StayApt is considering projects in 25 to 30 U.S. markets, DeLapp said, noting the pricing in real estate has gone up. The company has taken over projects that were approved but abandoned by original developers.
It still will be tougher to find places to develop, he said.
“You got to really unpack to find the right site, but they're out there,” he said. Esterline said TGC Group’s director of development is looking at three to five deal proposals a week, and pricing is starting to become a problem. Labor
Labor is the biggest issue currently facing hotels, and Darter said the best companies with the right culture and work environment will win the staffing challenge. One successful hiring strategy has been to consider overall compensation, not just wages, he said, citing other ways to compensate staff, such as through vaccination incentives.
It’s going to be difficult for many hotel companies to raise wages, and margins may change a bit, he said. For example, to make up for higher wages, some hoteliers might eliminate food and beverage options or reduce daily room cleanings.
TGC Group acquired a hotel in Montana where the staff all quit and demanded higher wages as a condition of returning, Esterline said.
“Literally overnight, our labor jumped $2 to $3 per hour just to get people back,” he said.

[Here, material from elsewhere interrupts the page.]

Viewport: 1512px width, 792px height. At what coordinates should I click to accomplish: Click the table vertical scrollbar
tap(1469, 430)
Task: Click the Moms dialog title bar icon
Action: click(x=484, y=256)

It has helped to look at the situation from a standpoint that everyone deserves a quality job, a quality employer and an opportunity for a quality of life that they maintain for themselves, he said.
“There may be some short-term pain with that, stepping out and creating those opportunities. I think they’ll right-size themselves with pricing on our side,” he said. Wage pressures won’t go away and will continue to worsen, DeLapp said. Fewer workers are available, and rates are moving to $15 an hour for front-desk and housekeeping positions, he said.
The industry has always been slow to adapt to new things, he said, noting more and enhanced contactless check-ins and mobile bookings will be forced on hoteliers. His company has about five full-time employees at each property, and outsources laundry service and maintenance.
“You're going to see more and more of those sorts of things happen in the industry,” he said.